From noble ambition to corporate tokenism: the rise and fall of ESG

How does electric carmaker Tesla have a lower ESG score than US oil major Exxon, a company that spent decades trying to suppress information about climate change?

As things go up the corporate food chain, they tend to get watered down, compromised or, in extreme cases such as ESG, turned inside out.

The catch-all acronym referring to a company’s environmental, social and governance (ESG) considerations has been so thoroughly gamed that the dirtiest, most chauvinist companies on the planet can now claim relatively healthy ratings.

How is it that electric carmaker Tesla has a lower ESG score (in the latest Sustainalytics and S&P rankings) than US oil major Exxon, a company that spent decades trying to suppress information about climate change, is being sued in the US for misleading the public about climate change and that maintains explicit goals to increase oil and gas production.

Tesla also has a lower ESG score than cigarette maker Philip Morris when tobacco causes millions of deaths every year. In the S&P rankings, Tesla scored a dismal 37 out of 100 while Philip Morris scored a socially responsible 84.


Defenders of these ESG indices will say that while Tesla scores well on environmental grounds, it falls short in terms of social and governance factors, hence the poor overall score.

I’m not saying Tesla boss Elon Musk is some sort of white knight. There are no doubt legitimate social and governance concerns about his operation but are we really saying Tesla, a company that has done more to decarbonise the planet than perhaps any other big corporation, is less socially responsible than the one (Exxon) whose own scientists found clear evidence that carbon emissions from burning fossil fuels were warming the planet as far back as the 1970s but hid the information and has succeeded, more than any other, in politicising US climate policy?

ESG has fallen into an Alice in Wonderland wormhole where everything is what it isn’t.
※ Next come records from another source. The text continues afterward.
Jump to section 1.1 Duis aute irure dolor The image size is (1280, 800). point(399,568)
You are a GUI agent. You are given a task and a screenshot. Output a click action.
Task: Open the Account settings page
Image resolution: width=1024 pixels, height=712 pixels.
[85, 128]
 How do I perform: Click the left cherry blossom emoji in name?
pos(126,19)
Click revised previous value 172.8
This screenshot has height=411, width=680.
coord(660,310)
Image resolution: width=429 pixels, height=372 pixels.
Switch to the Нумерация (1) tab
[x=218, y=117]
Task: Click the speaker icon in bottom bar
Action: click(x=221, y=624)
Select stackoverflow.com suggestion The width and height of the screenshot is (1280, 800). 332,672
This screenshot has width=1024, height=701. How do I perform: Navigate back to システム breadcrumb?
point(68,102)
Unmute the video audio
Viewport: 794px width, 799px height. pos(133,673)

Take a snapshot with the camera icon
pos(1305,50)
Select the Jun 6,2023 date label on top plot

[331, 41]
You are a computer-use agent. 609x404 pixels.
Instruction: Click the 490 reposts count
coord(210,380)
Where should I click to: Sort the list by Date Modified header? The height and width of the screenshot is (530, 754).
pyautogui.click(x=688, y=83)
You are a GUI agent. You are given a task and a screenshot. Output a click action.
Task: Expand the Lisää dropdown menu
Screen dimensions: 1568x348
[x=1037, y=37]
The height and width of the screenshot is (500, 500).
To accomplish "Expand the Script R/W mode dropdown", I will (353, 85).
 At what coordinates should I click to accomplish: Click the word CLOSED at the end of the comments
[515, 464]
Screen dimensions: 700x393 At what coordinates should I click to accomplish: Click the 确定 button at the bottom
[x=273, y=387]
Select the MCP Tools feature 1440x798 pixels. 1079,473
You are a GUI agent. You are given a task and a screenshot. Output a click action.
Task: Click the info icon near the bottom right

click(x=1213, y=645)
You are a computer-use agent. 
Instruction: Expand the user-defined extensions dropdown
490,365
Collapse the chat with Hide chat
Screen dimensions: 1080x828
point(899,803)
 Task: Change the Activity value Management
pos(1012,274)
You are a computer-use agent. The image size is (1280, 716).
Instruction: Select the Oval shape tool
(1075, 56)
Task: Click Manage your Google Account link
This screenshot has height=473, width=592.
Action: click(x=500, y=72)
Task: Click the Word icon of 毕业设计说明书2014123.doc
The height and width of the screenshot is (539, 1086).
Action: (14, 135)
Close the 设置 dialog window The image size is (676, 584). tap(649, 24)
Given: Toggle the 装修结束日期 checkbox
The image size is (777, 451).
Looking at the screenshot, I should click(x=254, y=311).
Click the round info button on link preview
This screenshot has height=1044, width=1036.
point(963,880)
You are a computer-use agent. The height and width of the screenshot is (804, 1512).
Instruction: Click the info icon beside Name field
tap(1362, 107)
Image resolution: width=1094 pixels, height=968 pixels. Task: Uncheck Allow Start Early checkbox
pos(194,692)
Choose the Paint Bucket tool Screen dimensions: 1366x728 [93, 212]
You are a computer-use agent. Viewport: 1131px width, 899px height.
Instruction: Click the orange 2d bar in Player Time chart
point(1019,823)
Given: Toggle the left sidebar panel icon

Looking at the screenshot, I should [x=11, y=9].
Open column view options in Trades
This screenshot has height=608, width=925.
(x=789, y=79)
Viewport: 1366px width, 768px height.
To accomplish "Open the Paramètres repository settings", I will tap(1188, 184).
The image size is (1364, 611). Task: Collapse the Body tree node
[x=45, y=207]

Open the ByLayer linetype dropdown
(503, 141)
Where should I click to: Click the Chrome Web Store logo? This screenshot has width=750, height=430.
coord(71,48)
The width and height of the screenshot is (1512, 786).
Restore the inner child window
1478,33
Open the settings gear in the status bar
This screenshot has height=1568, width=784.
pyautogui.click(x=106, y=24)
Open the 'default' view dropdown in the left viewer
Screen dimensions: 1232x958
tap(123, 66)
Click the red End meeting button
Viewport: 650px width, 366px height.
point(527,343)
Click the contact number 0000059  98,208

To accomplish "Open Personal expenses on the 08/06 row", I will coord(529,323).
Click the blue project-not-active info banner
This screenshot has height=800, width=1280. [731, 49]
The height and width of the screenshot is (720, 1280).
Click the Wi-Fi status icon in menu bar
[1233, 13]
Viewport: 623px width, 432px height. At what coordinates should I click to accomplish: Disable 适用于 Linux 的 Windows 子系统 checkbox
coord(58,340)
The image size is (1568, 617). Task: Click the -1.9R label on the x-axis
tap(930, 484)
Trotting out a net-zero pledge these days is about as significant as telling your shareholders you’re interested in making money.

The indices are “bulls**t because they’re clearly being gamed”, says Norman Crowley, chairman and founder of Wicklow-based Cool Planet, a company that specialises in decarbonisation.

Part of the problem lies with the amalgamation of disparate concepts in the first place, he says. “We have one concept, environment, which is existential to the world, mixed with a social thing which is a human right.”

“Treating men and women, or people of colour, fairly is a basic, (in poker parlance) a table stake, you cannot operate in 2024 without it. Equally you can’t be in business without governance,” Crowley says.

He notes that Coca Cola and Facebook Meta both have high ESG scores. “It’s not that they are unethical but at the same time can you honestly say everything they do is good?”

“It [ESG] started off with lofty goals: wouldn’t it be brilliant if we could run the rule over a company and figure out whether they’re doing good for the world, whether they’re treating their people fairly and whether they have good governance ... but has now become completely corrupted,” he says.

Part of the problem is the growth in ESG funds and the influence of asset managers who drive billions and billions of euro into stocks and funds with ESG ratings.

To make sure companies get these ratings, the ESG criteria are increasingly being diluted to ensure the flow of capital rather than forcing the companies to change.

Shareholder activists have long argued that the best way to get executives to act more responsibly is to pay them to do it. According to the Semler Brossy Consulting Group, 72 per cent of S&P 500 companies in the US include ESG metrics in determining executives’ pay.

But there is concern that these metrics are being similarly gamed. It is easier to fudge your ESG credentials than to hit definitive earnings or share price targets, hence companies and executives have embraced these new pay-determining metrics but perhaps for the wrong reasons.

A recent Financial Times report quoted a senior asset manager calling companies’ ESG targets “fluffy”. The report highlighted the case of US carrier Southwest Airlines, which presided over a disastrous 2022 holiday season that saw the cancellation of 16,000 flights. The poor performance didn’t stop senior executives from awarding themselves big bonuses linked to ESG targets.

Legal & General Investment Management (LGIM), one of the world’s largest fund managers, treads a fine line between sanctioner and facilitator. It makes no secret of the fact that it continues to hold stakes in companies excluded from its environmentally and socially focused funds but insists it is trying to instigate change from the inside by holding company boards to account.

In a report last week, advocacy group Oil Change International analysed climate plans from the eight largest US- and Europe-based international oil and gas producers – BP, Chevron, ConocoPhillips, Eni, Equinor, ExxonMobil, Shell and TotalEnergies – and found none were compatible with limiting global warming to 1.5 degrees above pre-industrial levels.

Six of the eight companies – the exceptions were Shell and BP – also have goals to increase oil and gas production.

We appear to have a deepening climate crisis coinciding with splashier and splashier climate announcements aided by woolier and woolier ESG metrics. Perhaps it’s time to kill off the concept altogether.